*What you will do*: In your copy, leave out the pictures and output only the lines from the one holding "This screenshot has width=1307, height=924." through the end of the data below, exactly.
· · · · ·
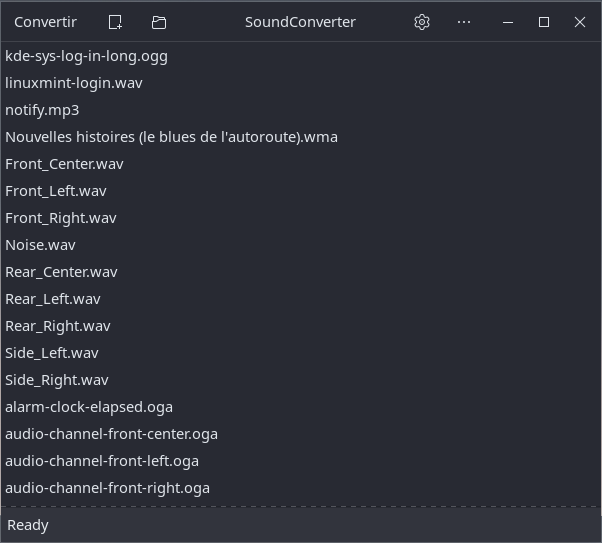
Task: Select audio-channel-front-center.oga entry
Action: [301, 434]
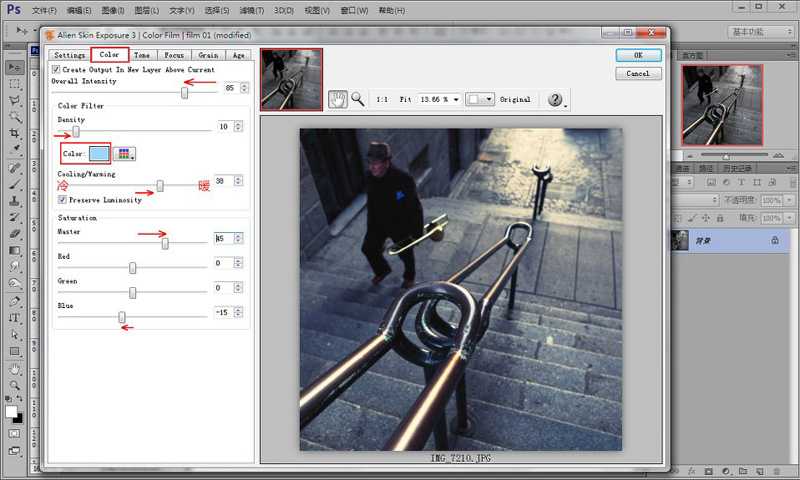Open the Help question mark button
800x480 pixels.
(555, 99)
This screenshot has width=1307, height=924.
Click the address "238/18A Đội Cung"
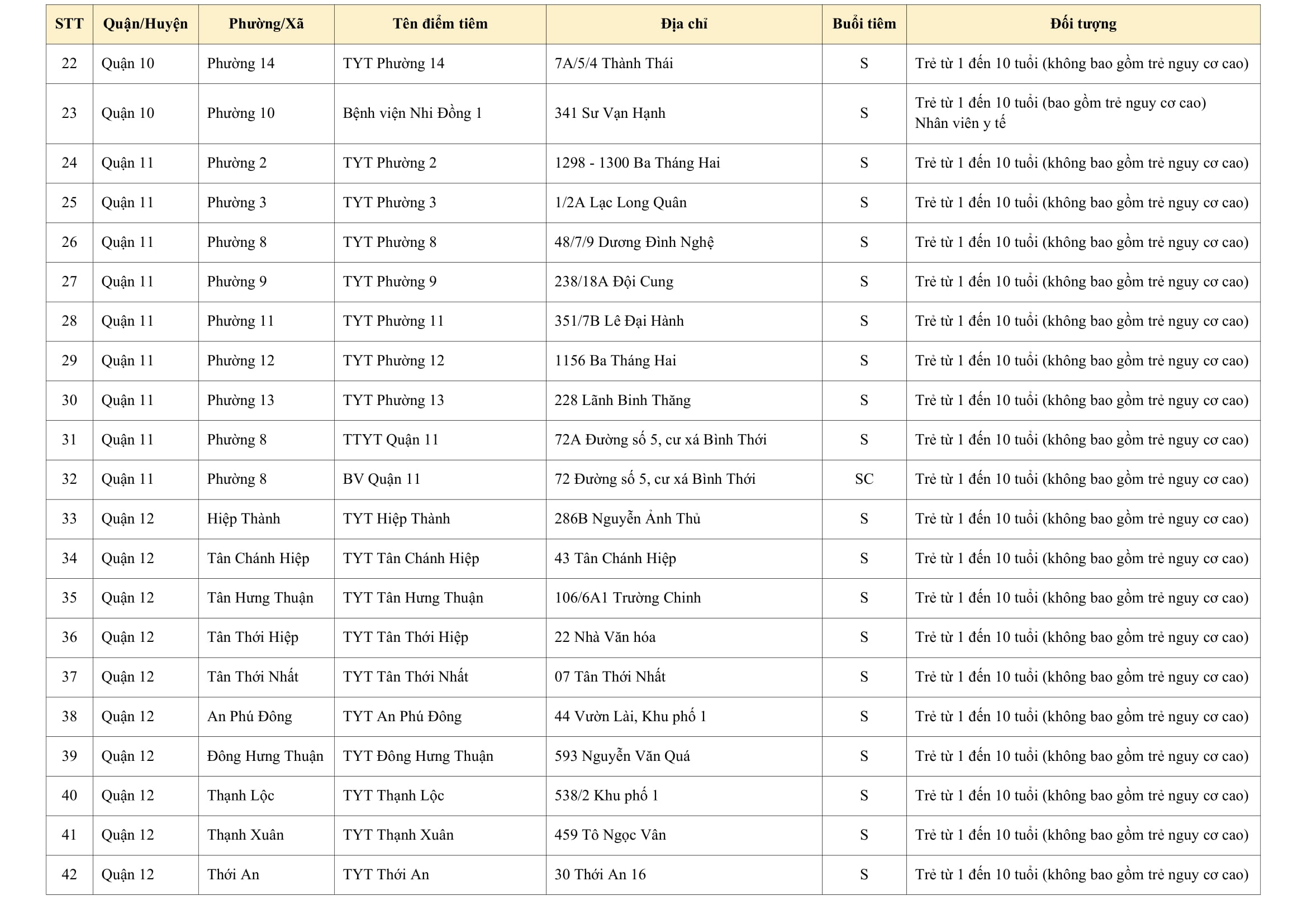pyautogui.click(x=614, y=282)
· · · · ·
*Response to this exercise*:
This screenshot has width=1307, height=924.
Click the address "238/18A Đội Cung"
pyautogui.click(x=614, y=282)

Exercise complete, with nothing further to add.